Q:  Does the Xyphos have access to or freedom to operate in the CAR-cell space?

A: The key patent in the field, commonly known as Eshhar “465” (US 7,741,465), has 2 independent claims each limited to an scFv CAR on a cell.  Given our unique construct not based on scFv, we apparently do not infringe the patent.

Concerning other CAR components: Years after many journal publications and the filings of now expired patents, hundreds of patents have been filed and tens of U.S. patents issued, all claiming CARs and CAR-cells with the same unnatural component parts, e.g. TCR CD3 zeta, CD28, 4-1BB, in spite of the obvious prior art. Clearly, there must be freedom-to-operate deploying such component parts to create CARs with variations in the targeting domains, connectors, transmembrane components, etc.  Adding to the complexity, there are several inter partes reviews and litigation underway, but those appear to be the result of companies in pivotal clinical trials directly using another’s claimed sequences of extracellular domains of CARs. We are closely monitoring the IP landscape together with our external IP counsel.

Manufacturing considerations

Q:  Can the Xyphos manufacture autologous and allogeneic convertibleCAR-T cells?

A:  We plan to partner with entities with that capability or contract with established CDMO’s capable of eventual commercial scale cGMP production of CAR-Ts.

Q:  How does MicAbody manufacturing compare to therapeutic antibody production?

A:  Production is comparable to typical monoclonal antibodies at laboratory scale by transient expression in HEK293 or CHO cells or in stable CHO cells.

Q:  Doesn’t manufacturing both cGMP CAR-T cells and cGMP MicAbodies double the cost and make the product not viable commercially? Wouldn’t it be easier and more cost-effective to simply generate new CAR-T cells for each desired target?

A: The cost and time to manufacture and QC release a GMP MicAbody™ protein with a new targeting domain (new VH and VL variable domains while keeping the IgG CH1-CH3, CL, and convertibleCAR-engaging ligand the same) will be significantly less than manufacturing and QC releasing a new transducing vector plus a new CAR-T cell, either autologous or allogeneic, with a new targeting domain. In addition, a portfolio of individual MicAbodies with frequently indicated targets could be manufactured and approved, and then the desired MicAbody would be selected from the portfolio of approved MicAbodies for use in multiple patients without changing or even retreating with the patients’ convertibleCAR-T cells.

Q:  Won’t administering more convertibleCAR-T cells and MicAbodies cost more than fewer scFvCAR-T cells?

A: Note that the proposed pricings of the 2 approved CAR-T cell therapies are not based on numbers of cells administered. In fact, in pivotal studies of adults the dose ranges were quite broad, as much as 5-fold different. Effectively, the cost of goods for different numbers of cells administered is marginal.
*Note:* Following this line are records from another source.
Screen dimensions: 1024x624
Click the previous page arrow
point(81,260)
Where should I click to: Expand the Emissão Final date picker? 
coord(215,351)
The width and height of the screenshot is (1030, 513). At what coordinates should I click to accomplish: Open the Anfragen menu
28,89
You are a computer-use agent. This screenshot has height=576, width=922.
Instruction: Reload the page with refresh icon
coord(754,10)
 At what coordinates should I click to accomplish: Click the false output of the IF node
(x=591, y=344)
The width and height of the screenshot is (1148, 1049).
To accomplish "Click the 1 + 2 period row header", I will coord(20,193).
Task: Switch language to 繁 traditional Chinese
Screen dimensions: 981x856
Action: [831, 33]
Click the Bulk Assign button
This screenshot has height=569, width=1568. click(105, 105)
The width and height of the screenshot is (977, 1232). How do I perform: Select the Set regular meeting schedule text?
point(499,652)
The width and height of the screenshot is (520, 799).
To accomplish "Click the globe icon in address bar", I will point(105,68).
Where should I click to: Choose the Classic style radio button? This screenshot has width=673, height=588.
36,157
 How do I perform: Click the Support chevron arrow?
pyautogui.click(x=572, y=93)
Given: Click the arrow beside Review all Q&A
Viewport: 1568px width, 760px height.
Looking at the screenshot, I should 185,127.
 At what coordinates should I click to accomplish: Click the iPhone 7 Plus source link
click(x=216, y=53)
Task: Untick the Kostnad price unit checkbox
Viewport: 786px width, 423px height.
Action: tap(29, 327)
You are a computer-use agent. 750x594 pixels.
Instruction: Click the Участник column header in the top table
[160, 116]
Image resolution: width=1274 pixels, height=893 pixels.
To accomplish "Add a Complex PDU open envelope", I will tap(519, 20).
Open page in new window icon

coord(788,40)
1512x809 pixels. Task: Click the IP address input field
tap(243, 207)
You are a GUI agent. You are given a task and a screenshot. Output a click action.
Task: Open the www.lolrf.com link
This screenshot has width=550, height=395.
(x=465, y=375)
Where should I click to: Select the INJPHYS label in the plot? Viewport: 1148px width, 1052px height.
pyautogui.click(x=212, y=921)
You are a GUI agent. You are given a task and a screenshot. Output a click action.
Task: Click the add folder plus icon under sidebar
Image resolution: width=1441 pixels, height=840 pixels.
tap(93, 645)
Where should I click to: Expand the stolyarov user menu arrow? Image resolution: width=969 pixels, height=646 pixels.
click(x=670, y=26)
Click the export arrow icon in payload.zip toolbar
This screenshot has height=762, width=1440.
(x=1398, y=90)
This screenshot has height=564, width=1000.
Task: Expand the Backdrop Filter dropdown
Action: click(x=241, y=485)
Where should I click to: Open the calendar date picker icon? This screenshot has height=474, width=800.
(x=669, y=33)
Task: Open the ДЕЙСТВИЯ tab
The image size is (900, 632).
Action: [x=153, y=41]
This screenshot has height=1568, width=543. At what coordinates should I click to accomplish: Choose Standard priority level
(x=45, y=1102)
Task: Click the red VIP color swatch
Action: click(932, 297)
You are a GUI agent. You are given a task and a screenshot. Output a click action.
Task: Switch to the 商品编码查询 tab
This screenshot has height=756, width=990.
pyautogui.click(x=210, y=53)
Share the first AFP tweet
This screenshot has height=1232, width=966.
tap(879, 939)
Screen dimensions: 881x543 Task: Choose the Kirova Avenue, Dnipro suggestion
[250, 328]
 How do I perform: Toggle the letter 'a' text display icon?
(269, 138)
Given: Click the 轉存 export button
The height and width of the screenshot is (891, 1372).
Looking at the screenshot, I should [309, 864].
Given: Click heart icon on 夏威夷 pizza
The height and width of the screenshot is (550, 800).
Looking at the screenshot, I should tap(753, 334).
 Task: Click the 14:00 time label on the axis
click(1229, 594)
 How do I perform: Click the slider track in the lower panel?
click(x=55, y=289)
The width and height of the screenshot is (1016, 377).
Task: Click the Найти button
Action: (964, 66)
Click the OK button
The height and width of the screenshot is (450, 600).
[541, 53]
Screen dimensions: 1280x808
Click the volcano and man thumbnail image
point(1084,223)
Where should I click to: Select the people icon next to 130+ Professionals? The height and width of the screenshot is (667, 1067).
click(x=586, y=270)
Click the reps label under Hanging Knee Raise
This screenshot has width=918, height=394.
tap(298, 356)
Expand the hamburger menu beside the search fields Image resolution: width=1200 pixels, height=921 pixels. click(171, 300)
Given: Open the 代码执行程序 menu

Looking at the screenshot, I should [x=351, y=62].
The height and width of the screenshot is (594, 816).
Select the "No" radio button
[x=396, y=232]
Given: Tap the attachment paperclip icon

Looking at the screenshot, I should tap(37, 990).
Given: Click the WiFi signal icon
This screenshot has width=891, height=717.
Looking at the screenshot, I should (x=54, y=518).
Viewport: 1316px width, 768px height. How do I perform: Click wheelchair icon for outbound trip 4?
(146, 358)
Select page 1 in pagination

The MicAbody component of the convertibleCAR-T treatment will add cost to the therapy, but the predicted dose levels of MicAbodies are only a small fraction of the typical dose of an anticancer monoclonal antibody. The big economic and clinical advantage of convertibleCAR-T therapy will be the ability to control CAR-T cell activity by MicAbody dosing and to change targeting by adding sequentially or simultaneously more than a single targeting MicAbody to treat or prevent tumor escape without having the patient endure the morbidity, delay and expense of generating a new scFvCAR-T cell population.

Q:  Are MicAbodies stable at ambient temperatures; can they be lyophilized for commercial purposes?

A:  They are stable at ambient and 4°C as well as frozen, typical of a monoclonal antibody.